Vous nous avez dit, lors de l’examen de ce texte, que vous étiez défavorable à l’élaboration de nouveaux rapports, la documentation sur le fret ferroviaire étant suffisamment abondante. Certes, notre commission a proposé, lors de sa séance du 24 juin, de constituer un groupe de travail pour faire le bilan du transport par wagon isolé et par poids lourds. Mais ce que nous demandons ici, c’est non pas un rapport constatant la situation du fret, mais une évaluation du point de vue de l’emploi, de la qualité et de la continuité du réseau, et ce pour deux raisons.

D’abord, il est nécessaire que les politiques de libéralisation soient évaluées pour mettre au jour leurs conséquences sur le maillage territorial, la continuité du service public et la sécurité.

Les différents incidents qui ont impliqué ces derniers mois des trains affrétés par des compagnies privées, et l’accident de fret survenu à la fin du mois de mai dernier entre un train tracté par la SNCF et un autre tracté par une entreprise privée, Euro Cargo Rail, doivent nous interpeller.

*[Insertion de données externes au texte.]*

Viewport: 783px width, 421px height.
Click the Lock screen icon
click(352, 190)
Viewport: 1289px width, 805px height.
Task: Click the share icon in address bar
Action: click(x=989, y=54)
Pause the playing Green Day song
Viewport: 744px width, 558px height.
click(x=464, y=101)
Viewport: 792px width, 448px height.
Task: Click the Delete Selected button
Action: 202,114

Cet accident, qui s’est produit en Charente, a entraîné d’importantes perturbations pour des milliers de passagers et a mis en cause la sécurité du transport ferroviaire.

Ces accidents sont-ils liés à des failles de sécurité dues à la présence d’opérateurs privés ? Qu’en sera-t-il si les lignes à grande vitesse sont ouvertes au fret ferroviaire, ou si l’on introduit la mixité d’usage des rames ? L’exemple de la libéralisation du transport ferroviaire en Grande-Bretagne n’est pas très rassurant.

Ensuite, quelle est la pertinence de l’argument de la libéralisation du fret ferroviaire pour augmenter la part modale du fret non routier et non aérien de 25 % d’ici à 2012, alors que la part de ce secteur ne cesse de diminuer malgré l’ouverture à la concurrence en 2006 ? Il ne faut par perdre de vue que les 8 % à 10 % de trafic que l’on estime récupérés par les nouveaux entrants ne sont, en fait, que des trafics abandonnés par Fret SNCF, ou gagnés dans le cadre d’appels d’offres où la variable d’ajustement porte presque exclusivement sur les charges de personnels.

Il faut donc savoir si la libéralisation de ce secteur est compatible avec les objectifs fixés en matière de politique des transports multimodale et intégrée, et si elle conduit effectivement à une amélioration de l’accessibilité multimodale des territoires, de la desserte des agglomérations enclavées, ainsi que de l’emploi et des conditions de travail dans le secteur ferroviaire.

Voilà tout l’intérêt de ce rapport sur la libéralisation du fret ferroviaire, objet de cet amendement.

M. le président. Quel est l’avis de la commission ?

M. Bruno Sido, rapporteur. Cet amendement, bien que rectifié, a déjà été étudié en commission ; sa nouvelle rédaction n’en change pas le fond.

Je rappelle que la Commission européenne doit publier très prochainement un rapport sur cette question. L’amendement est par conséquent satisfait, même si ce n’est pas le Gouvernement qui produira ce document.

La commission émet donc un avis défavorable.

M. le président. Quel est l’avis du Gouvernement ?

M. Dominique Bussereau, secrétaire d’État. Même avis.

M. le président. Madame Schurch, l’amendement est-il maintenu ?

Mme Mireille Schurch. Oui, je le maintiens, monsieur le président.

M. le président. La parole est à M. Michel Teston, pour explication de vote.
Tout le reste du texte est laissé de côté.